▸ WHAT IS EXPECTED:
Word for word, transcribe every line below.

Stored data entries:
-- Opening Marker --

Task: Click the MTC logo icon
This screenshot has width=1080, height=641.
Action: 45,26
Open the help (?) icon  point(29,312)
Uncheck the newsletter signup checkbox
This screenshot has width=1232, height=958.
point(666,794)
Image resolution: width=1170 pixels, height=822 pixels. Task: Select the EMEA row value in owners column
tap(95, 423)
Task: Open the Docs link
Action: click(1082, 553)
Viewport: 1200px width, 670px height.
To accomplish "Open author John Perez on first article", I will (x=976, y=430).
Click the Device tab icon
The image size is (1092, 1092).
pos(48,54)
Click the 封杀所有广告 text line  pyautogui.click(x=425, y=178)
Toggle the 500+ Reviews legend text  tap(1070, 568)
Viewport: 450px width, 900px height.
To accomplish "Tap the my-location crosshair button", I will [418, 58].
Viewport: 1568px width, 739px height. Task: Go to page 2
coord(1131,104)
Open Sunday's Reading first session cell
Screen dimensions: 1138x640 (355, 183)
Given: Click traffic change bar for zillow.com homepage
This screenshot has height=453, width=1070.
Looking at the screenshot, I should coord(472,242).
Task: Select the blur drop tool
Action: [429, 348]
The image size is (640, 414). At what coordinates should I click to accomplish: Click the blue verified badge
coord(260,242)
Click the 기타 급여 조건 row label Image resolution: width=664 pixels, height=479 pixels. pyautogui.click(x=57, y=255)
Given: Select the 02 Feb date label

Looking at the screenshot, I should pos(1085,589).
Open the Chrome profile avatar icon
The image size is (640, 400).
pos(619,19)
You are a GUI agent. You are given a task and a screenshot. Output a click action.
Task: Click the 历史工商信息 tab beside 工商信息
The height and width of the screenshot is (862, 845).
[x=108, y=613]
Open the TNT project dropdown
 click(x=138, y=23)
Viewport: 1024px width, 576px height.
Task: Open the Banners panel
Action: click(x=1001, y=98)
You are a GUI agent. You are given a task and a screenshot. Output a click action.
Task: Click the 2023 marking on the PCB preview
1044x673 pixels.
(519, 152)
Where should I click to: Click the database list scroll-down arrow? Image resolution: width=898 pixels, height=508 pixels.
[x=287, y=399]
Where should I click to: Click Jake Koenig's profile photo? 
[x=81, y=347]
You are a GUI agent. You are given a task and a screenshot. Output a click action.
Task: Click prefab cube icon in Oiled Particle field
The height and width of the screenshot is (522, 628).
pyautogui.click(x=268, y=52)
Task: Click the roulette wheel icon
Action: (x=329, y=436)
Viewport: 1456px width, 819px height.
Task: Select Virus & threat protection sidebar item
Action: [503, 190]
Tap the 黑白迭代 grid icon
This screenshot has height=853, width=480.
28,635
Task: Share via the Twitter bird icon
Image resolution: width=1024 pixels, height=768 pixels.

-- Closing Marker --

▸ SOLUTION FOR THIS EXERCISE:
Task: Click the MTC logo icon
This screenshot has width=1080, height=641.
Action: 45,26
Open the help (?) icon  point(29,312)
Uncheck the newsletter signup checkbox
This screenshot has width=1232, height=958.
point(666,794)
Image resolution: width=1170 pixels, height=822 pixels. Task: Select the EMEA row value in owners column
tap(95, 423)
Task: Open the Docs link
Action: click(1082, 553)
Viewport: 1200px width, 670px height.
To accomplish "Open author John Perez on first article", I will (x=976, y=430).
Click the Device tab icon
The image size is (1092, 1092).
pos(48,54)
Click the 封杀所有广告 text line  pyautogui.click(x=425, y=178)
Toggle the 500+ Reviews legend text  tap(1070, 568)
Viewport: 450px width, 900px height.
To accomplish "Tap the my-location crosshair button", I will [418, 58].
Viewport: 1568px width, 739px height. Task: Go to page 2
coord(1131,104)
Open Sunday's Reading first session cell
Screen dimensions: 1138x640 (355, 183)
Given: Click traffic change bar for zillow.com homepage
This screenshot has height=453, width=1070.
Looking at the screenshot, I should coord(472,242).
Task: Select the blur drop tool
Action: [429, 348]
The image size is (640, 414). At what coordinates should I click to accomplish: Click the blue verified badge
coord(260,242)
Click the 기타 급여 조건 row label Image resolution: width=664 pixels, height=479 pixels. pyautogui.click(x=57, y=255)
Given: Select the 02 Feb date label

Looking at the screenshot, I should pos(1085,589).
Open the Chrome profile avatar icon
The image size is (640, 400).
pos(619,19)
You are a GUI agent. You are given a task and a screenshot. Output a click action.
Task: Click the 历史工商信息 tab beside 工商信息
The height and width of the screenshot is (862, 845).
[x=108, y=613]
Open the TNT project dropdown
 click(x=138, y=23)
Viewport: 1024px width, 576px height.
Task: Open the Banners panel
Action: click(x=1001, y=98)
You are a GUI agent. You are given a task and a screenshot. Output a click action.
Task: Click the 2023 marking on the PCB preview
1044x673 pixels.
(519, 152)
Where should I click to: Click the database list scroll-down arrow? Image resolution: width=898 pixels, height=508 pixels.
[x=287, y=399]
Where should I click to: Click Jake Koenig's profile photo? 
[x=81, y=347]
You are a GUI agent. You are given a task and a screenshot. Output a click action.
Task: Click prefab cube icon in Oiled Particle field
The height and width of the screenshot is (522, 628).
pyautogui.click(x=268, y=52)
Task: Click the roulette wheel icon
Action: (x=329, y=436)
Viewport: 1456px width, 819px height.
Task: Select Virus & threat protection sidebar item
Action: [503, 190]
Tap the 黑白迭代 grid icon
This screenshot has height=853, width=480.
28,635
Task: Share via the Twitter bird icon
Image resolution: width=1024 pixels, height=768 pixels.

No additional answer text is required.